2. STOCKS/EQUITY - funds that invest in a variety of stocks & equities. Aggressive in capital growth –deals with equity investments that are generally blue chips or growth stocks listed & traded on the Philippine Stock Exchange.
3. BALANCED - combines profitability of equity investments & the stability of fixed-income instruments.
MUTUAL FUNDS PROVIDE THE FOLLOWING BENEFITS:
1. PROFESSIONAL MANAGEMENT
· Probably the most important advantage is professional management, normally available only to the wealthy.
· Mutual funds take the stress away from small investors who want to invest in the financial markets. This is because the mutual funds are handled by competent professional fund managers who choose the right investment for them. Investing directly in the stock market is risky.

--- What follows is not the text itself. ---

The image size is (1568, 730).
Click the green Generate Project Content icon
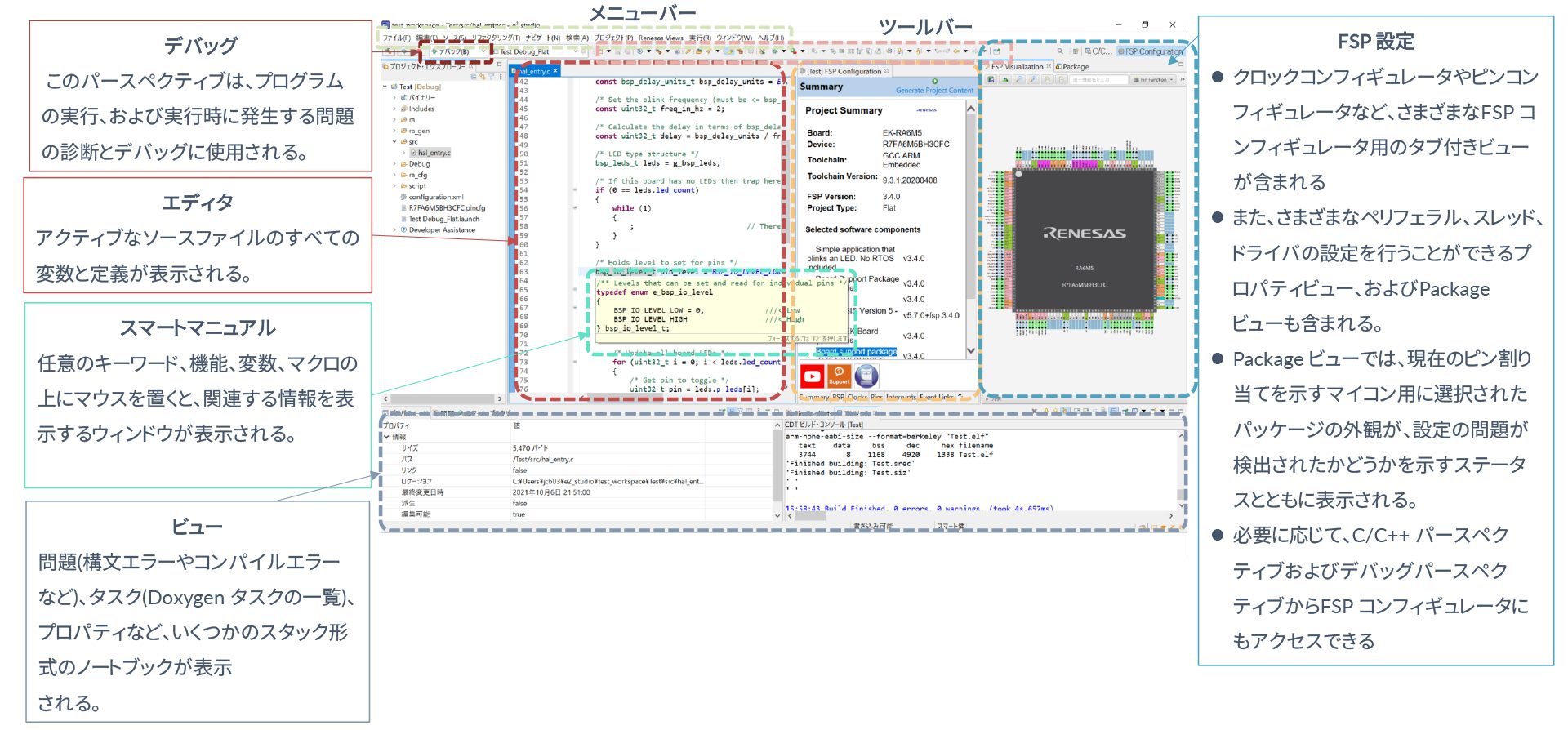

· The sales charge (entry fee) you’ll pay when you first invest is a small price for the security of having professionals actively & constantly monitoring the stocks & make the investment decisions (based on extensive knowledge & research of market conditions & financial performances).2. ACCESSIBLE & AFFORDABLE… Easy to buy. Offer wide variety of services to meet shareholders’ need — variety of investment minimums allowing participation at affordable amount.
3. LIQUIDITY… Your money is always available. No need to find a buyer. The fund is always ready to buy back its shares from you. Mutual fund shares can be redeemed and collected within 7 days at the prevailing Net Asset Value per Share (NAVPS).
4. NET OF TAX … Harness the power of tax advantages!
5. DIVERSIFICATION… To help reduce the risks inherent in any investment, a mutual fund carefully selects a diversified portfolio. A diversified investment portfolio that contains a number of different types of investments tends to have a lower level of risk than a portfolio with more similar types of investments.
6. ASSET ALLOCATION… The process of developing a diversified portfolio by mixing different asset classes –such as stocks, bonds, & cash equivalents –in varying proportions to help reduce risk & maximize potential return.
7. MONEY COST AVERAGING… Money cost averaging advocates the investment of a constant money amount, regardless of the price of the investment. Over a period of time, this generally results in a lower purchase price per investment than if the total purchase was made at one time.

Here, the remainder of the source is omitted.